__EXTRACTED MATERIAL__.
▶

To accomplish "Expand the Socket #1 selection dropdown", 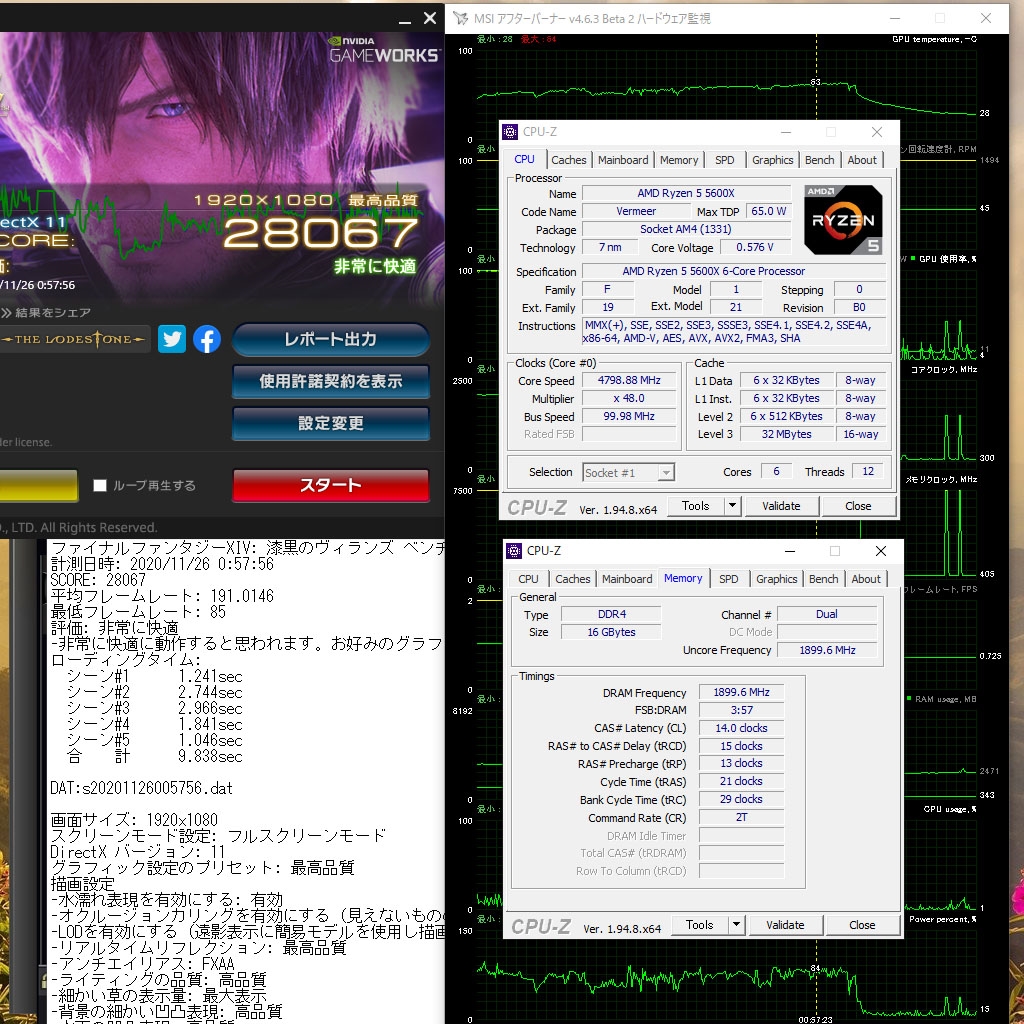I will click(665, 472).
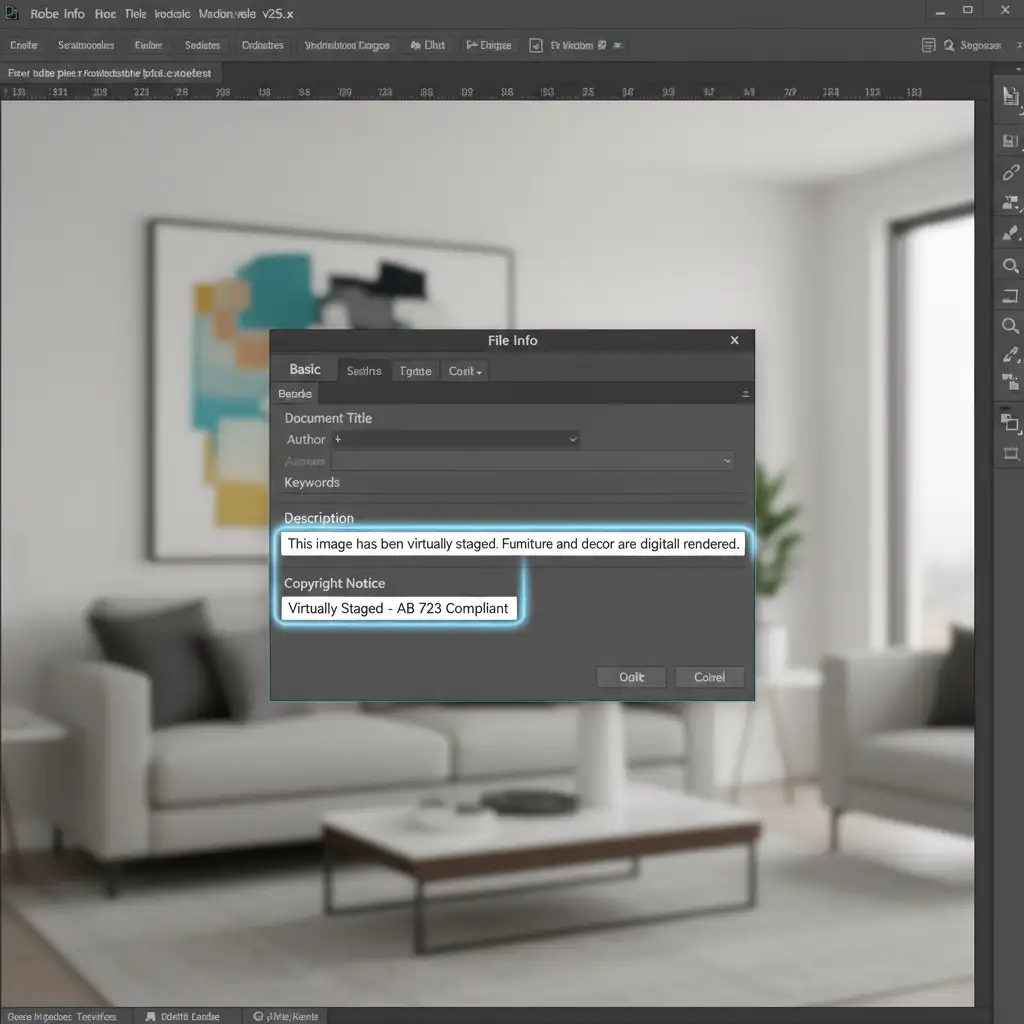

◀
▶

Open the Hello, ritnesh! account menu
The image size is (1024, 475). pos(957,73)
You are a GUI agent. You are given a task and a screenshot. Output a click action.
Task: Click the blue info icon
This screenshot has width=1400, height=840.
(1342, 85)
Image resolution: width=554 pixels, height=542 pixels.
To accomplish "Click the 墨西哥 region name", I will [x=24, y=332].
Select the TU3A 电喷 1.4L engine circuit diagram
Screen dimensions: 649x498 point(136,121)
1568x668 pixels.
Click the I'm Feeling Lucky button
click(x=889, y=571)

◀
▶

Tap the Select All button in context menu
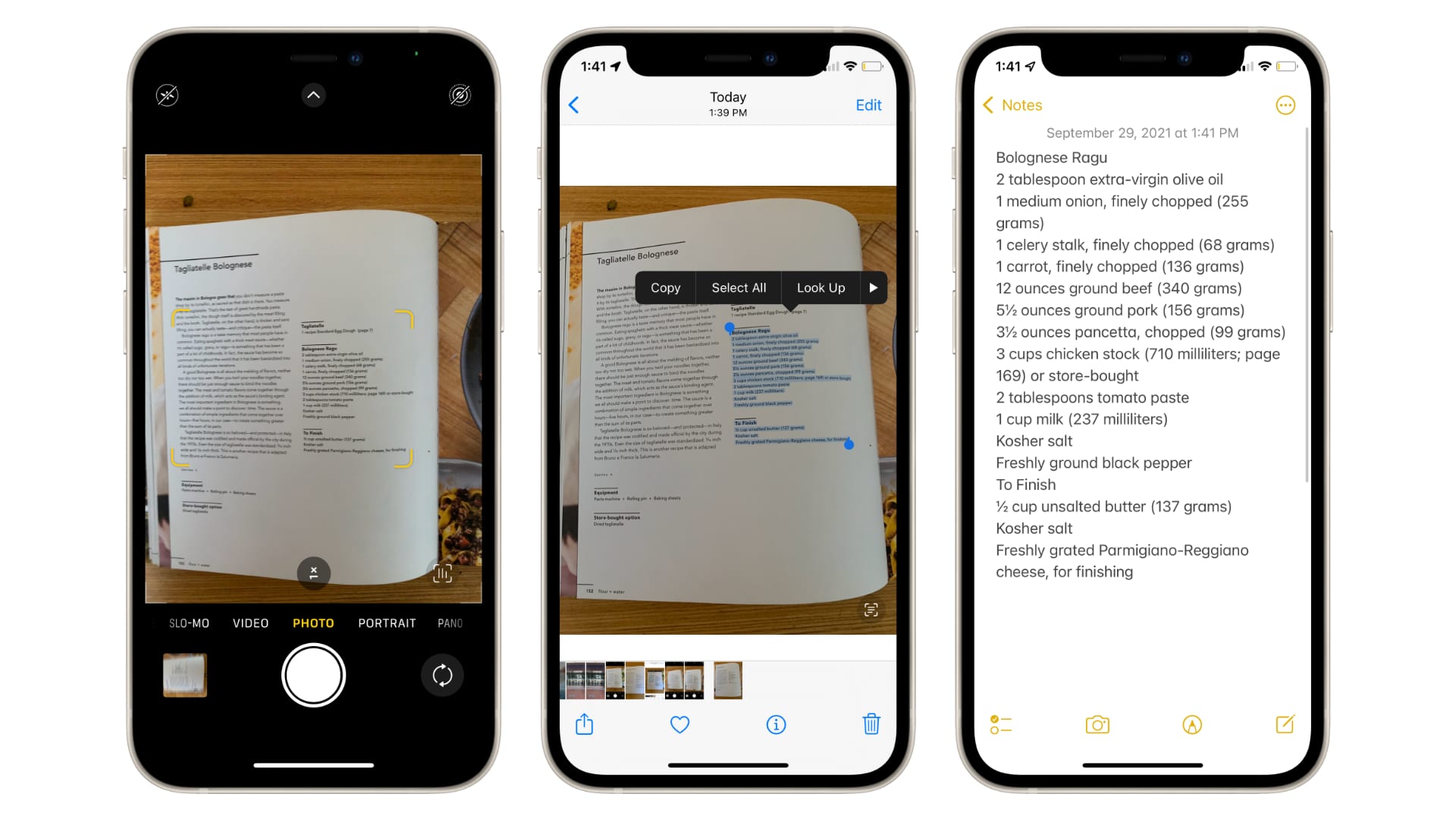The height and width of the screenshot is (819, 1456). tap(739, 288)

◀

__REQUIRED TASK__. Copy the records verbatim, from the line containing "Image resolution: width=554" through the line containing "click(x=889, y=571)". Include both of those lines and output nothing else.

__RESULT BELOW__.
Image resolution: width=554 pixels, height=542 pixels.
To accomplish "Click the 墨西哥 region name", I will [x=24, y=332].
Select the TU3A 电喷 1.4L engine circuit diagram
Screen dimensions: 649x498 point(136,121)
1568x668 pixels.
Click the I'm Feeling Lucky button
click(x=889, y=571)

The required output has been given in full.